↓

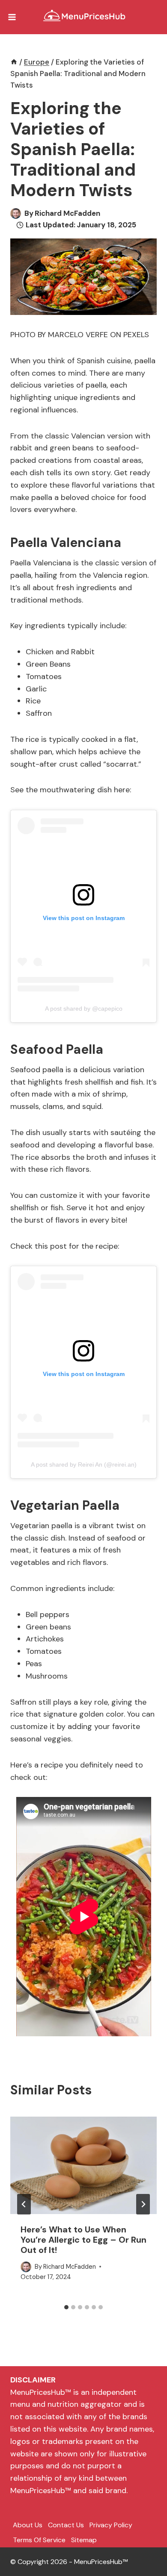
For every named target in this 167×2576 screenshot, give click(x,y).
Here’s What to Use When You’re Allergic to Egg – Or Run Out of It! (83, 2239)
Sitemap (84, 2539)
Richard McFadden (67, 213)
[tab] (66, 2307)
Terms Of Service (39, 2539)
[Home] (14, 62)
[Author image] (15, 213)
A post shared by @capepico (83, 1008)
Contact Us (66, 2524)
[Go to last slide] (24, 2204)
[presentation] (83, 2165)
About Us (27, 2524)
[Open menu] (12, 17)
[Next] (143, 2204)
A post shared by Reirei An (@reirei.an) (84, 1464)
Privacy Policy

↑

If a record holds a picture, leave the picture out and copy everything else exactly.

For every named target in this 167×2576 screenshot, give click(x,y).
Here’s What to Use When You’re Allergic to Egg – Or Run Out of It! (83, 2239)
Sitemap (84, 2539)
Richard McFadden (67, 213)
[tab] (66, 2307)
Terms Of Service (39, 2539)
[Home] (14, 62)
[Author image] (15, 213)
A post shared by @capepico (83, 1008)
Contact Us (66, 2524)
[Go to last slide] (24, 2204)
[presentation] (83, 2165)
About Us (27, 2524)
[Open menu] (12, 17)
[Next] (143, 2204)
A post shared by Reirei An (@reirei.an) (84, 1464)
Privacy Policy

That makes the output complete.